A mission trip to Uganda had been on my "want to do" list for many years. When the Men With Vision Buvuma Island Project came up, it was just the right time to go.
Mission trips, wherever you go, have segments of commonality and uniqueness. Uganda was no different. What impacts me the most on these trips are the missionaries, including MK's, the Nationals, and – here's the biggie – the children.
It's always great to meet new missionaries, to hear how God called them, to see them working in their ministry field, and to witness firsthand the challenges they face. But, as I think about the word "challenges," I believe they look at them as opportunities, not as obstacles. Without exception they give God the glory for all they are able to do.
I was impressed with the friendliness of the Ugandans. The five men we worked with on the building were full of questions about the United States, why we came, and about our personal lives. We asked them questions, too, and a bond was quickly formed. Pastor David was amazing in his energy and eagerness to help and to minister to all. His wife's cooking was amazing! Many experiences come to mind of others we met in our time in Uganda. The sermon we heard at the University Church was one of the best I have heard in years, evidence that the work of the African Gospel Church is doing a great job in training pastors.

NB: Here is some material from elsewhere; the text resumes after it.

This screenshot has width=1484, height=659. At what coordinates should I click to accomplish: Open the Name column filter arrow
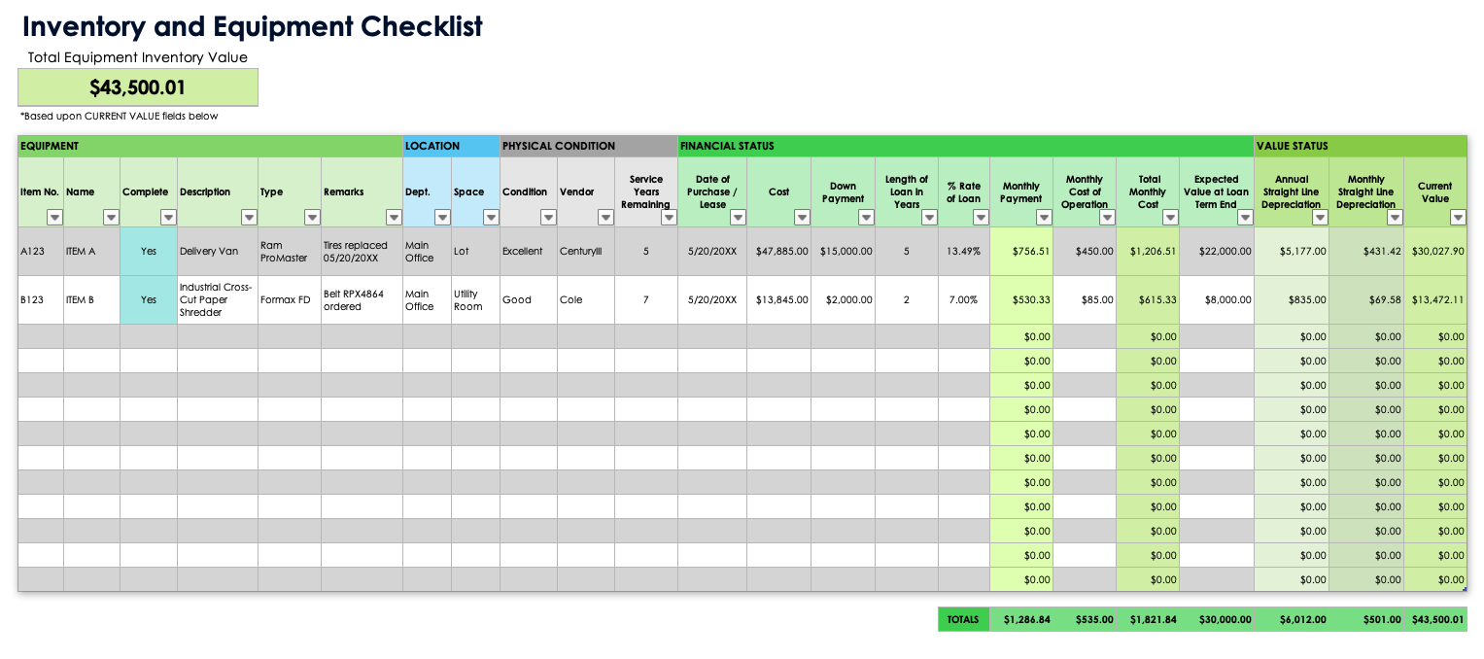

Comparing our lifestyle in the U.S. with Uganda generates a huge appreciation and respect for the effort they exert to reach souls for Christ. "Going to church" can involve a huge array of obstacles. Including the roads, traffic, "African time," potential utility disruptions and the last but not least, navigating over and around the "kazillions" of speed bumps. It humbles me tremendously, and shames me at times, to compare the effort necessary for them compared to ours, and how easily we give up at the slightest challenge.
Finally, the kids. What impacted me the most was the realization that their potential as individuals have a very low chance of being fully obtained. As I understand, only 1% goes to the universities and a low percentage has the opportunity of going beyond 7th grade. As we walked through the village on the island, I saw very little prospect for any life other than to "survive" year to year, month to month, and maybe day to day. That bothers me tremendously.
Of the 265 students at the school, over 100 were orphans. What is their future? Where will they end up? What opportunities will they never even have a chance to try, let alone succeed? God created every one of them – how crucial it is that we do all we can – not all we think we can do – but all we can to help them to know Jesus as their personal Savior. And I cannot forget about the child sacrifices!
There are a multitude of things that come to mind that I would love to experience again. I sincerely appreciated the hospitality of the Bournes and Lisa Fish, the Mayo's and Muehleisens. The three young ladies who are volunteering as teachers at the school are amazing. They are a true encouragement.
One last thing -- I GOT TO RIDE A BODA BODA!! Thanks Rachel – it was great.